Material shown:

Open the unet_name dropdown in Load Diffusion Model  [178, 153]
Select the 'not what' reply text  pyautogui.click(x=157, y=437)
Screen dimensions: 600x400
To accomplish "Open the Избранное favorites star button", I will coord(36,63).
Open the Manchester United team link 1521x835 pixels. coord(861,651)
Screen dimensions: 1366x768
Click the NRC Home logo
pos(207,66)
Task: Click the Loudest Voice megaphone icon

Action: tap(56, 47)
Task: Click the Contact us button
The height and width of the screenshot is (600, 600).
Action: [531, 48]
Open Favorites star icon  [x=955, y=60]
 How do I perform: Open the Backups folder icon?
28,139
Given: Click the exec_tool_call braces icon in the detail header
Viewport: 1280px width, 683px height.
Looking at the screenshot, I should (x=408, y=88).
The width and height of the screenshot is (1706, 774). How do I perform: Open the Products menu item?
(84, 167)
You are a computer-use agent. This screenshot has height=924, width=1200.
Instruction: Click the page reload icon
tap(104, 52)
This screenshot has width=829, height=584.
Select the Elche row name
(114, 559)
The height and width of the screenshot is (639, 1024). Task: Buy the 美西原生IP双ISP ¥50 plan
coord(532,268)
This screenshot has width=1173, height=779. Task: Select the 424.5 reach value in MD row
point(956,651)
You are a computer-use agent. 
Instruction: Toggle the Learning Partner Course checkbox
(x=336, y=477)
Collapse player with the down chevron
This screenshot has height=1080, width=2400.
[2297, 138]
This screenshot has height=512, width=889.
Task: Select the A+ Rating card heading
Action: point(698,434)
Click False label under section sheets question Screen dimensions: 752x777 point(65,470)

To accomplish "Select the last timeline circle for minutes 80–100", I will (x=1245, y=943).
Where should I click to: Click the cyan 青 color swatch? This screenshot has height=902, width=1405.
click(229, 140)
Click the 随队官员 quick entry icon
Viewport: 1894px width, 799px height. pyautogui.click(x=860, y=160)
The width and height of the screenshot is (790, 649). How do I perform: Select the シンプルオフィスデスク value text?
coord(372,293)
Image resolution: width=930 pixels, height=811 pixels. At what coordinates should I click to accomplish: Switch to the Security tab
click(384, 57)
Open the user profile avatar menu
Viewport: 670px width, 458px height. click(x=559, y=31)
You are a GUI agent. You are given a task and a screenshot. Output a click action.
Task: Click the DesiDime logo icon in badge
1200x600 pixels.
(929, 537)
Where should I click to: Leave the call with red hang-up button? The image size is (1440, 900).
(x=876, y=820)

What you will do:
Quote the data above from the line containing "Click the NRC Home logo" to the line containing "Click False label", inclusive, and stop.

Task result:
Click the NRC Home logo
pos(207,66)
Task: Click the Loudest Voice megaphone icon

Action: tap(56, 47)
Task: Click the Contact us button
The height and width of the screenshot is (600, 600).
Action: [531, 48]
Open Favorites star icon  [x=955, y=60]
 How do I perform: Open the Backups folder icon?
28,139
Given: Click the exec_tool_call braces icon in the detail header
Viewport: 1280px width, 683px height.
Looking at the screenshot, I should (x=408, y=88).
The width and height of the screenshot is (1706, 774). How do I perform: Open the Products menu item?
(84, 167)
You are a computer-use agent. This screenshot has height=924, width=1200.
Instruction: Click the page reload icon
tap(104, 52)
This screenshot has width=829, height=584.
Select the Elche row name
(114, 559)
The height and width of the screenshot is (639, 1024). Task: Buy the 美西原生IP双ISP ¥50 plan
coord(532,268)
This screenshot has width=1173, height=779. Task: Select the 424.5 reach value in MD row
point(956,651)
You are a computer-use agent. 
Instruction: Toggle the Learning Partner Course checkbox
(x=336, y=477)
Collapse player with the down chevron
This screenshot has height=1080, width=2400.
[2297, 138]
This screenshot has height=512, width=889.
Task: Select the A+ Rating card heading
Action: point(698,434)
Click False label under section sheets question Screen dimensions: 752x777 point(65,470)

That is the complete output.